** start **
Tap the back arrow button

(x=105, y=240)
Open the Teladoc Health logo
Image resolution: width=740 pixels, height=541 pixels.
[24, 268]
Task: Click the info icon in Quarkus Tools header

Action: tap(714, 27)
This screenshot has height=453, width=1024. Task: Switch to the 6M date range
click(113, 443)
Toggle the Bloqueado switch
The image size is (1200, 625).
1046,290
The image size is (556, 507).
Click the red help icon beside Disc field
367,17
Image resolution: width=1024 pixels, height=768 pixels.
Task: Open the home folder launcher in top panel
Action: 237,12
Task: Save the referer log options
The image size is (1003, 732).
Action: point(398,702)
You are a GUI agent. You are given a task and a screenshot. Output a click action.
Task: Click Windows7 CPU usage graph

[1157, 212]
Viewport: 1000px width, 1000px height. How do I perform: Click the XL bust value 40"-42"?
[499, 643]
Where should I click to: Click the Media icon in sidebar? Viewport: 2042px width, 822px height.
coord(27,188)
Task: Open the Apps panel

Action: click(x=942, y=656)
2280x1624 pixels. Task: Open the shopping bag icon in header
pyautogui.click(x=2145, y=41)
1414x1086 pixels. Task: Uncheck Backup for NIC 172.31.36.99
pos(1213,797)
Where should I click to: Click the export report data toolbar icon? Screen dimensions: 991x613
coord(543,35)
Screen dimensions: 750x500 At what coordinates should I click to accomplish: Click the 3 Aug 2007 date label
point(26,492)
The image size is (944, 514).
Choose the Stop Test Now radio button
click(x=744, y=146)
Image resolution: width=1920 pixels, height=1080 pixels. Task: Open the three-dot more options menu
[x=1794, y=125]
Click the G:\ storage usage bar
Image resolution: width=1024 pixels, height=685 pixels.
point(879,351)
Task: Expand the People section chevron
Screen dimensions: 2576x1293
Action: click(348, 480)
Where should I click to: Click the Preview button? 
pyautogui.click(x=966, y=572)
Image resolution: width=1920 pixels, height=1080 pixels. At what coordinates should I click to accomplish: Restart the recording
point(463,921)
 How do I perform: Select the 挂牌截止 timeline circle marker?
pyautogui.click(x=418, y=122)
** end **
▶ _TASK OBJECTIVE_
Reproduce the material starting at the line containing "Task: Save the referer log options" and ending at the line containing "pyautogui.click(x=2145, y=41)", switching "Apps panel" to "Settings panel" and leaving everything else unchanged.

▶ _REPLY TO THE EXERCISE_
Task: Save the referer log options
The image size is (1003, 732).
Action: point(398,702)
You are a GUI agent. You are given a task and a screenshot. Output a click action.
Task: Click Windows7 CPU usage graph

[1157, 212]
Viewport: 1000px width, 1000px height. How do I perform: Click the XL bust value 40"-42"?
[499, 643]
Where should I click to: Click the Media icon in sidebar? Viewport: 2042px width, 822px height.
coord(27,188)
Task: Open the Settings panel

Action: click(x=942, y=656)
2280x1624 pixels. Task: Open the shopping bag icon in header
pyautogui.click(x=2145, y=41)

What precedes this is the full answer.